Problem statement
Report every line of the data where the string "horizontal" appears.

Exercise inputs

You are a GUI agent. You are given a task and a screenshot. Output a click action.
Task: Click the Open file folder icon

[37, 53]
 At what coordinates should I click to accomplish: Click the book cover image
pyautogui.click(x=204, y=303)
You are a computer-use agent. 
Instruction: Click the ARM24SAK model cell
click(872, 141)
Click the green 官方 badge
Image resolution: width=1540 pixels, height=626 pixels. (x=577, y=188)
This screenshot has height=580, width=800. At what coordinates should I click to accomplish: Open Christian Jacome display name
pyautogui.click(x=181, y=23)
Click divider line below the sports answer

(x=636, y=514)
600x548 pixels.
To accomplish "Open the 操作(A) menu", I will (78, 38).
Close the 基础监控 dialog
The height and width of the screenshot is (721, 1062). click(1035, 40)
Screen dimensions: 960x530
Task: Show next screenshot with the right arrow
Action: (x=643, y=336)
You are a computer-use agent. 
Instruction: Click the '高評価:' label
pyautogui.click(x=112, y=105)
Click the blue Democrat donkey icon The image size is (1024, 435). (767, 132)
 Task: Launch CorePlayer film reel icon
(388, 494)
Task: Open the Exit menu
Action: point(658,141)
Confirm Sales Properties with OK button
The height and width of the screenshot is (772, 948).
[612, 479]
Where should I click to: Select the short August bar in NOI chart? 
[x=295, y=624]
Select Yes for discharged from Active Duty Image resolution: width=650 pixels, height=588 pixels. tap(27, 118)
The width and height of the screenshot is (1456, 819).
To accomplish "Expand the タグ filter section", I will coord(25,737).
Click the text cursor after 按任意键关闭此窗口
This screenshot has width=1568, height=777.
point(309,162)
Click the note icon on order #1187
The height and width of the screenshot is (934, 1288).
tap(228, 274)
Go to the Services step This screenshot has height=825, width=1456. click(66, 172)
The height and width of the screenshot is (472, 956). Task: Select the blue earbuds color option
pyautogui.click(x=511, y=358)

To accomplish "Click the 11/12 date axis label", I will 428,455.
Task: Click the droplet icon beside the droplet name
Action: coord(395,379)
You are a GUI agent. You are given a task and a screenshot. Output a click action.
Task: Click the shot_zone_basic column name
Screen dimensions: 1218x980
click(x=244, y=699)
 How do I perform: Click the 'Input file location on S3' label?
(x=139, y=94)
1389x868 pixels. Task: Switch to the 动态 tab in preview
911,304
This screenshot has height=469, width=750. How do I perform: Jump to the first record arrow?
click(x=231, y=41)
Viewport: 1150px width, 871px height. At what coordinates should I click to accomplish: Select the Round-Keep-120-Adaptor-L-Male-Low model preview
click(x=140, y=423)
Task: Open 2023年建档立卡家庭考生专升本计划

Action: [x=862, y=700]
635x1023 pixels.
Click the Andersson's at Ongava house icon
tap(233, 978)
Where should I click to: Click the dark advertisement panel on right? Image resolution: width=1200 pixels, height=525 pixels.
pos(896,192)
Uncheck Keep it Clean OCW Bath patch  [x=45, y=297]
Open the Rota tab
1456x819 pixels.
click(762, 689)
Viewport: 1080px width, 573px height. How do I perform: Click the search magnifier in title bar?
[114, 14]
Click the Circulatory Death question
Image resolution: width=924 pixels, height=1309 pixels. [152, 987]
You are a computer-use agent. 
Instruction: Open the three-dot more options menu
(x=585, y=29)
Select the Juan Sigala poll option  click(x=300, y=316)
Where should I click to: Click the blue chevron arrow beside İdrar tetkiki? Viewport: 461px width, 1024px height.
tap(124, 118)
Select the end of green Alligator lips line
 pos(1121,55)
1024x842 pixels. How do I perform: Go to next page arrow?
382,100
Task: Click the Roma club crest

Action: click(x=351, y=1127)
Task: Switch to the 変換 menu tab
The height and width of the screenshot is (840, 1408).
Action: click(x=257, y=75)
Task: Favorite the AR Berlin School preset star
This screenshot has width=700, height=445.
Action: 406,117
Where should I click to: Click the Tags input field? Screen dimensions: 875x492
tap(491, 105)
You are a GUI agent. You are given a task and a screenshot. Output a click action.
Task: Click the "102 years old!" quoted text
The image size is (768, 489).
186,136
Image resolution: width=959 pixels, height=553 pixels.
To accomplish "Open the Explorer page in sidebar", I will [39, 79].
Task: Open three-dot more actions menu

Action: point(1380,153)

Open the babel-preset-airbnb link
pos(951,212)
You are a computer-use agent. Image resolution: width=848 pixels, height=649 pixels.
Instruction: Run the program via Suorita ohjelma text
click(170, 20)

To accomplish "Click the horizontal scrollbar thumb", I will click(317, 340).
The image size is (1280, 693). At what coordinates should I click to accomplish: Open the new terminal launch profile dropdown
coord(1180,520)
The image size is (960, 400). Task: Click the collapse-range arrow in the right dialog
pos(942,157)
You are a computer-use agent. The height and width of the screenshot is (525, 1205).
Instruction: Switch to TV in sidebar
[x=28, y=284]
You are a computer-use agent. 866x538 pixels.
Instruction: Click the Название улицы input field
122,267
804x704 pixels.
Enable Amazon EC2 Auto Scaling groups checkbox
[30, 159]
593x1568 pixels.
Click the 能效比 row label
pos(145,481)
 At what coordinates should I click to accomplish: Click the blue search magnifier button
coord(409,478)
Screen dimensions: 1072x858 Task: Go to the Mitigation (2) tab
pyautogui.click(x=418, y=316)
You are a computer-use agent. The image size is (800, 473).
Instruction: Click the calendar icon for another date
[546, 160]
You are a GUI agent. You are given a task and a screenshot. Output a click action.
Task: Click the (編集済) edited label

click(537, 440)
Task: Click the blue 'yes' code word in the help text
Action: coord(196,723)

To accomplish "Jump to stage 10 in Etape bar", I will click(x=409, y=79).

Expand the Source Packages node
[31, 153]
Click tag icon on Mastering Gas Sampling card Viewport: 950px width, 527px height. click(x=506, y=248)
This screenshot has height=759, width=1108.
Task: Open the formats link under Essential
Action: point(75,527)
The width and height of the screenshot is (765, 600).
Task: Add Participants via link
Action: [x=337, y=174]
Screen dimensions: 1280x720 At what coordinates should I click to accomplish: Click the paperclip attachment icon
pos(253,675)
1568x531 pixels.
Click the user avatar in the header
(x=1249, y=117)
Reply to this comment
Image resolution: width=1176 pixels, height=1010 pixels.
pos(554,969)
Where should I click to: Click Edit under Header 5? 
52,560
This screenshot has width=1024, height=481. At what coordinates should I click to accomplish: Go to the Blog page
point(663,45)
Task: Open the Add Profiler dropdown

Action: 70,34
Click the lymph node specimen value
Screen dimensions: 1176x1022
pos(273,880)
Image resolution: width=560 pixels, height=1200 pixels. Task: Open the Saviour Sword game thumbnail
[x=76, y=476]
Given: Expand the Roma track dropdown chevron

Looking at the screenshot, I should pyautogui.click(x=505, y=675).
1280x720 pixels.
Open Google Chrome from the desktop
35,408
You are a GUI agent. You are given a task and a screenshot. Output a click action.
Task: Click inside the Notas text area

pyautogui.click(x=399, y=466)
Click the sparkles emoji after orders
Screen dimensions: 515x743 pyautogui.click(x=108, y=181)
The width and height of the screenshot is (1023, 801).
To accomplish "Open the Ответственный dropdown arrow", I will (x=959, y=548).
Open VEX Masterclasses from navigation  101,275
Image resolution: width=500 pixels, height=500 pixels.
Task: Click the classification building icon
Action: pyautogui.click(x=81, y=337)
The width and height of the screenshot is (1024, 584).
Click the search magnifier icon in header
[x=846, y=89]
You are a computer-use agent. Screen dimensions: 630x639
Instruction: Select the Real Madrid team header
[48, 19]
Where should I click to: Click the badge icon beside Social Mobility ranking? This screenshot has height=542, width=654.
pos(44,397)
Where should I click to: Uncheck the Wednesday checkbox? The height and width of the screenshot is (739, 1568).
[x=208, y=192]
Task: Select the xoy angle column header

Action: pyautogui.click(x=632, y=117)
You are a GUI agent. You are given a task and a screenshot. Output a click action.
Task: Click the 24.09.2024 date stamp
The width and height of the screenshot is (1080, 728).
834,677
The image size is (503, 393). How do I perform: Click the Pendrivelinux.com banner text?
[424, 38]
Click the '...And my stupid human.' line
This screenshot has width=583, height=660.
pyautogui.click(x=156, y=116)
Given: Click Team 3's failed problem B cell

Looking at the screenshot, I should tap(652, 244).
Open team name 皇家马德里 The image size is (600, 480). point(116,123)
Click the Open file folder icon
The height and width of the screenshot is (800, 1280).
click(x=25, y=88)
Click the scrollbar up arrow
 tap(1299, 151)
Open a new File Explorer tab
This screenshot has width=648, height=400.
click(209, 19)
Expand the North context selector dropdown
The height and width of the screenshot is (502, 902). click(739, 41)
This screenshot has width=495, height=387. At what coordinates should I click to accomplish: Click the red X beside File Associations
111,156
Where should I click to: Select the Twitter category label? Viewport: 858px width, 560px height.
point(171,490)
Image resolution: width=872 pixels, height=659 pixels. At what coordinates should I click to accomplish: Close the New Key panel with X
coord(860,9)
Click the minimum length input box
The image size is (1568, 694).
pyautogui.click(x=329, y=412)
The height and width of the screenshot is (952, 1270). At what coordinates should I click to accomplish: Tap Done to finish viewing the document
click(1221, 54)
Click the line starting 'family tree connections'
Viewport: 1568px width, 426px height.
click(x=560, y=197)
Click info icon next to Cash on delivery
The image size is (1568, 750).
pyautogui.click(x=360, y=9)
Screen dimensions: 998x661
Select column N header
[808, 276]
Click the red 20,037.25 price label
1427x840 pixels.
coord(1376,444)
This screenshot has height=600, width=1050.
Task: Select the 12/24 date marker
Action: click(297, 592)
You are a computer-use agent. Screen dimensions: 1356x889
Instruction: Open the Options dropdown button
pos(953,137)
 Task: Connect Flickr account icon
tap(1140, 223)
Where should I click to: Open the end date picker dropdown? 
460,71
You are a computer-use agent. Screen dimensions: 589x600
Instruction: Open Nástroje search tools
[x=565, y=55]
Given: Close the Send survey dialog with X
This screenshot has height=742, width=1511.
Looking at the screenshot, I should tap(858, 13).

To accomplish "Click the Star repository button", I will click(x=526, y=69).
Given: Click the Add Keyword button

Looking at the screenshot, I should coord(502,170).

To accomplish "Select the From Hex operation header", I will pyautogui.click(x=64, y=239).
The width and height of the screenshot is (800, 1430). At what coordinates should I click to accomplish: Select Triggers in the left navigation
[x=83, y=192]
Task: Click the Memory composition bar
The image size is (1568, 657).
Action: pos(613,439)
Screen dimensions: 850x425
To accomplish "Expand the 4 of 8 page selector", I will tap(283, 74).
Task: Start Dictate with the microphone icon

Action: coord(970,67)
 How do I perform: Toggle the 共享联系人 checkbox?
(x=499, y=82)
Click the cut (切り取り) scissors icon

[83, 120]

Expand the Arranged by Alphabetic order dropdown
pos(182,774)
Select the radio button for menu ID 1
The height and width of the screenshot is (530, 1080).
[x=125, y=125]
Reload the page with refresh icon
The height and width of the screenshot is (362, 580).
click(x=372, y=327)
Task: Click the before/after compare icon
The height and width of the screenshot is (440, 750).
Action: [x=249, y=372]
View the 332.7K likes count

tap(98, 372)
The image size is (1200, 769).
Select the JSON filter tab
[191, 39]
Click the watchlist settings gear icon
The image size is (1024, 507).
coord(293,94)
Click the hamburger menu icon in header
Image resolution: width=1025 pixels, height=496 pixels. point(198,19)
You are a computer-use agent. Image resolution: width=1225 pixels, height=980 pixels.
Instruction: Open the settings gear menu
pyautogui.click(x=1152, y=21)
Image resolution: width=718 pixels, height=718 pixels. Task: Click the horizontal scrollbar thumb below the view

Response to this task
To accomplish "Click the horizontal scrollbar thumb", I will click(317, 340).
Image resolution: width=718 pixels, height=718 pixels. Task: Click the horizontal scrollbar thumb below the view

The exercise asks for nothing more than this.